Ten yards away stood a lone dismal figure, a pipe in his mouth and his hands thrust deep down in his coat pockets. This was Fredrik Melander of the Murder Squad in Stockholm and a veteran of hundreds of difficult investigations. He was generally known for his logical mind, his excellent memory and unshakeable calm. Within a smaller circle, he was most famous for his remarkable capacity for always being in the toilet when anyone wanted to get hold of him.
The Martin Beck sequence was famously written by two left journalists, Maj Sjöwall and Per Wahlöö, and accidentally invented what we now call Nordic Noir. The books are about the homicide team centered around Martin Beck, who is introduced in book one as the best criminal investigator in Stockholm.
It took Martin Beck less than thirty seconds to open the door, which was considered a long time, as he had already got the key from the estate agent.
What’s Martin Beck like?
As usual he was not hungry, only slightly sick, and he drank coffee in order to make his condition a little worse.
He constantly has a cold, his stomach hates him, he’s trapped in a dismal marriage, and he has precisely one friend; his voracious, priapic and obese colleague Kollberg, who lumbers and squelches around the books abusing people because he thinks it’s character-building and regularly bunking off home to his wonderfully happy marriage.
The authors, on Xmas:
The epidemic swept all before it and there was no escape. It ate its way into houses and flats, poisoning and breaking down everything and everyone in its path. Children were already howling from exhaustion and fathers of families were plunged into debt until their next holiday.
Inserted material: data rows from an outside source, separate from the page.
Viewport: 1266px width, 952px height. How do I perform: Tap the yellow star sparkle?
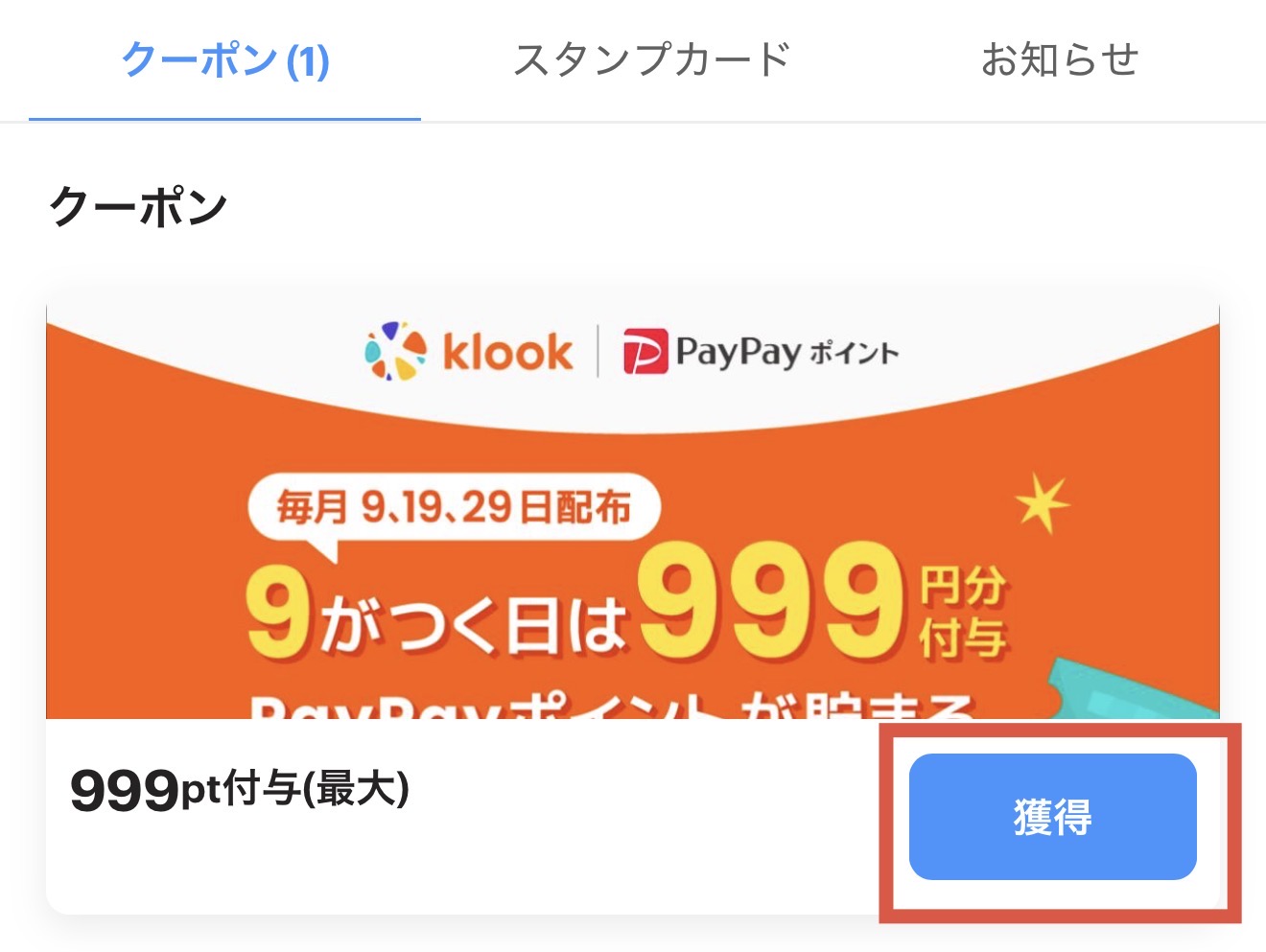1042,502
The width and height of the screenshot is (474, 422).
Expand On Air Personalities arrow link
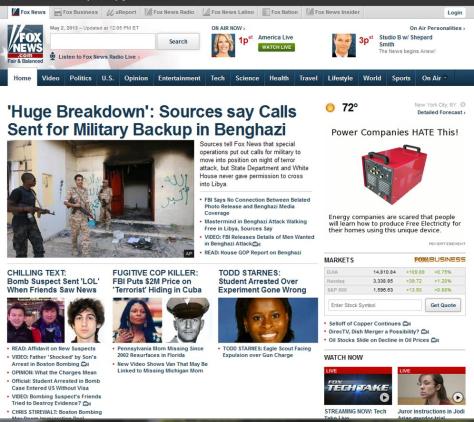[x=437, y=28]
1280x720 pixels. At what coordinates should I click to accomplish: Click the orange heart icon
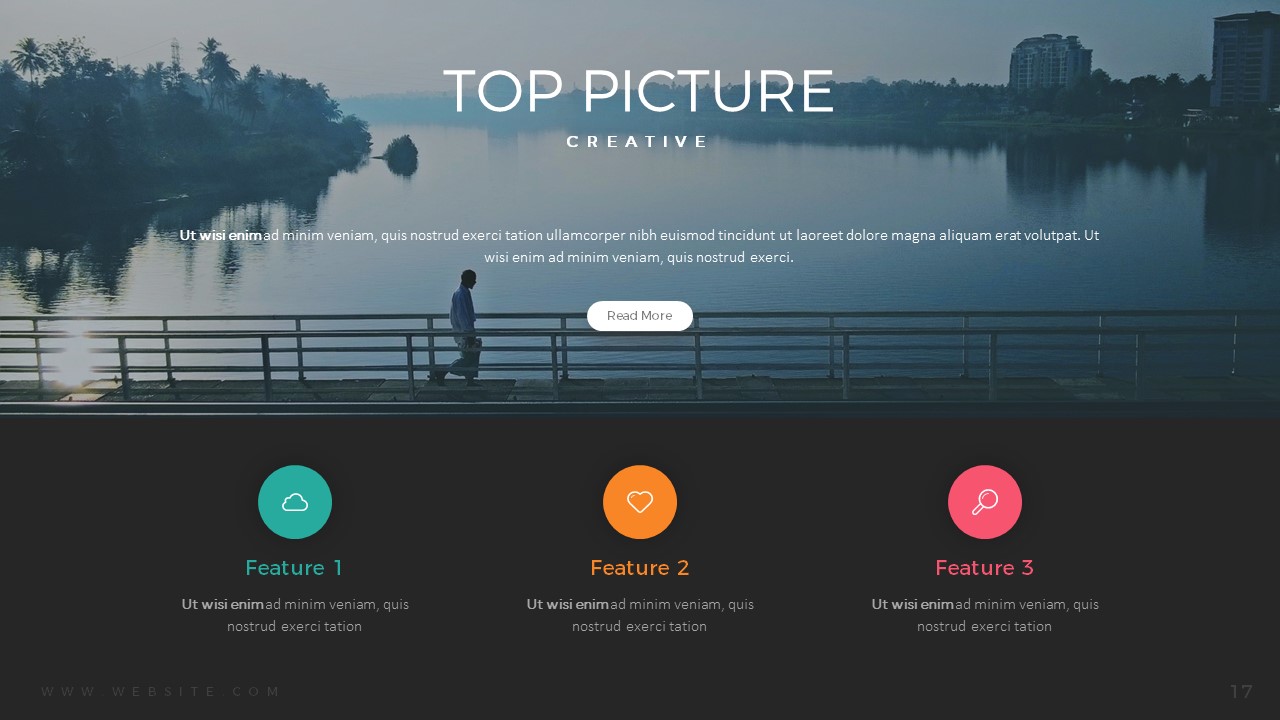(x=640, y=502)
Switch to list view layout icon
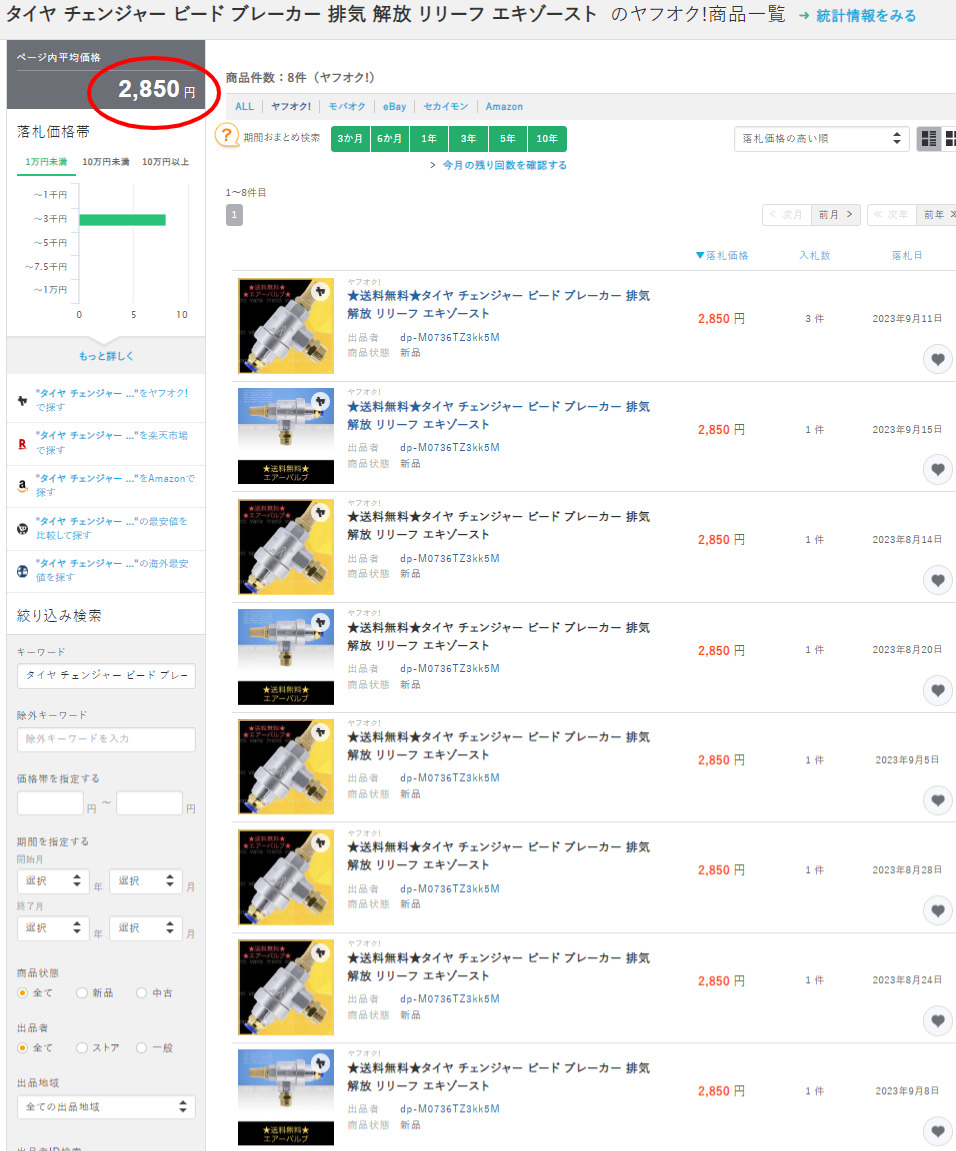The width and height of the screenshot is (956, 1151). [x=928, y=139]
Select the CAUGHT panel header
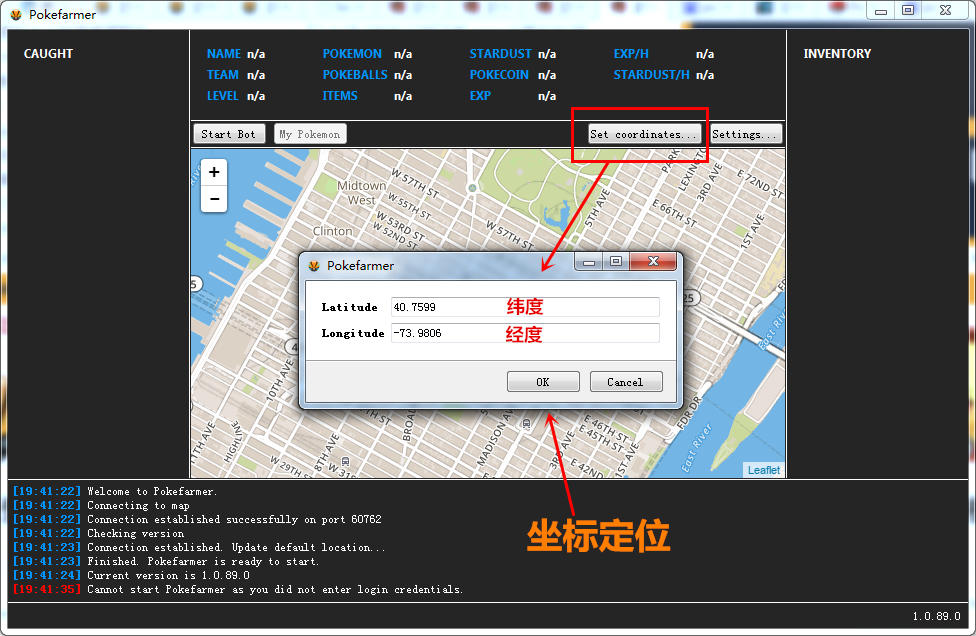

The gigantic legalized confidence trick claimed victims everywhere. The hospitals had a boom in cardiac infarctions, nervous breakdowns and burst stomach ulcers.
Thing is: the books are funny. You don’t get many laughs in Wallander.
“Don’t let him say one word to the witness until you’ve seen the death certificate.”
The team are misfits and human horrors, Beck is a fine mind locked inside a fast-decaying body and a miserable life, Stockholm is… well…
There was little to be said in favour of this repulsive Wednesday.
And the cases are notable not for the brilliance of the villains or the exoticism of the crimes, but for their awkwardness and the way the books sell the basic quotidian difficulties of ordinary flawed tired people solving ordinary nasty crimes. The laugh at the end of THE LAUGHING POLICEMAN is an incredibly sad, bleak, rueful laugh.
In the sixties, these books must have been a hard shock. A unique one. Today, what’s most interesting about them — aside from the quality of the writing and the plotting and the clever mix of materials — is what was left after everyone else plundered them. That acid, ruthless sense of humour.